The leader of the European Parliament’s delegation to Malta, which followed the murder of local journalist Daphne Caruana Galizia, commented on the current political situation in Slovakia, where Prime Minister Robert Fico is using George Soros as a way to attack President Andrej Kiska.
“She [Dancila] has accused me of being Soros’ foot soldier because I said that judicial reform in Romania is used to restrict the investigation of corruption,” Gomes added.
Parallels between the two murders
The MEP sees several parallels between the murders of Galizia and Slovak investigative journalist Ján Kuciak, whose body was found with that of his fiancée Martina Kušnírová in late February. Both were writing about high-level corruption and organised crime. Both murders were committed by professionals, as is indicated by the first detentions in Slovakia.

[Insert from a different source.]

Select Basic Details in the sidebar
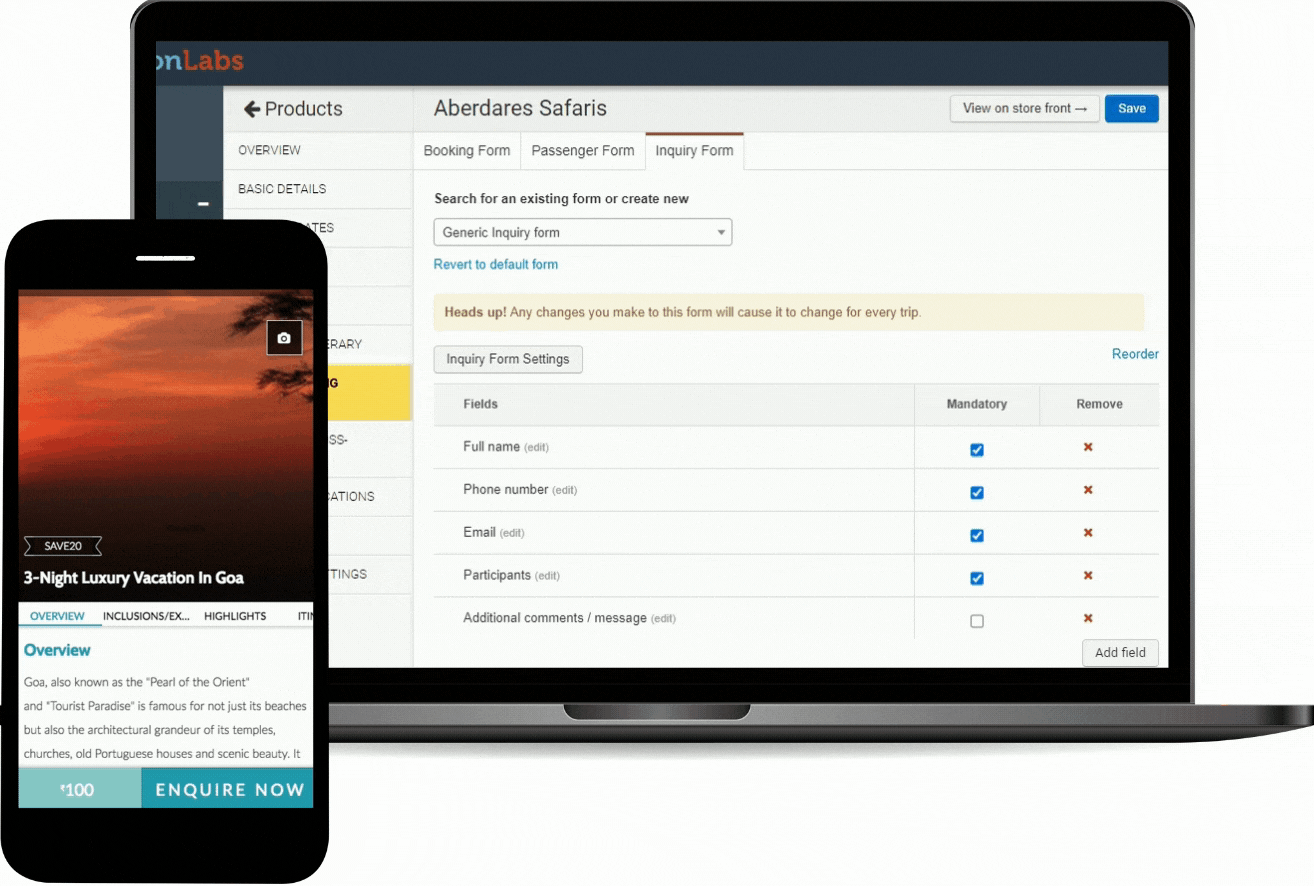Viewport: 1314px width, 886px height. click(282, 189)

Moreover, both Slovak and Maltese prime ministers have offered €1 million for information leading to the killers, according to Gomes, who is a member of the Progressive Alliance of Socialists and Democrats in the EP.
She is convinced that by using the same arguments as Orbán and the Russian President Vladimir Putin, members of the same political family, they only confirm her opinion that they have nothing in common with the traditional issues presented by Socialists and Social Democrats.
“We should first of all fight for human rights and against corruption,” she told Euractiv.sk.
US Embassy warns against conspiracy theories
Meanwhile, the US Government continues to closely follow developments in Slovakia following the murders of Kuciak and Kušnírová.

“As Slovak society wrestles with the implications of this crime, we urge all parties to refrain from resorting to the use of conspiracy theories and disinformation,” reads the statement provided to the media by the US Embassy in Slovakia.
The Embassy also informed that the FBI’s Legal Attaché's Office in Prague has offered and is providing assistance to the Slovak authorities investigating this case.
Foreign media on watch
Slovakia has been under closer watch by foreign media as well. They have also observed the responses of the government to the current situation.
French daily Le Monde, for example, described Fico’s behaviour as chaotic. It reported about a press conference to which he brought €1 million in cash which he offered for information leading to the murderers, and also about his attempts to divert attention with an attack on the president using his meeting last year with Soros, the Denník N daily reported.

“The Slovak prime minister is facing a real political crisis,” Le Monde wrote, as quoted by Denník N. “He owes it to his citizens, in the memory of the murdered couple and his partners in the EU, to finally protect journalists instead of insulting them and do everything possible to allow responsible access to Ján Kuciak’s murder case.”
The Washington Post daily described in its piece how high-level corruption “has been a scourge for years”, but the misdeeds had not spilled over into bloodshed, until the murder of Kuciak and Kušnírová. It pointed out that whether Fico’s government “can deliver or even survive, is a question that he himself deepened by delving into unsubstantiated conspiracy theories involving a rival politician who happens to be Slovakia’s president”.
“Not exactly a promising start to a criminal investigation,” the daily wrote.
Also the news agency Bloomberg informed about Fico’s attacks on Kiska.
“By pointing to Soros, Premier Robert Fico joins other eastern European leaders in accusing the Hungarian-born financier of undermining their leadership at home,” Bloomberg wrote. “Fico, now mid-way through his third term as premier, rejects calls by the opposition and the president to revamp his cabinet or call early elections after the murder of a reporter sparked mass protests around the European Union member state by 5.4 million citizens last week.”
It went on to report that Fico has “refused to part ways with his close ally”, Kaliňák, which was a demand of the opposition.
“He fought back by accusing his rivals, including Kiska, of using the journalist’s murder for their own political gain,” the newswire added. “The opposition has threatened to call a no-confidence motion this week against the government, that may test the endurance of the premier’s fragile majority in parliament.”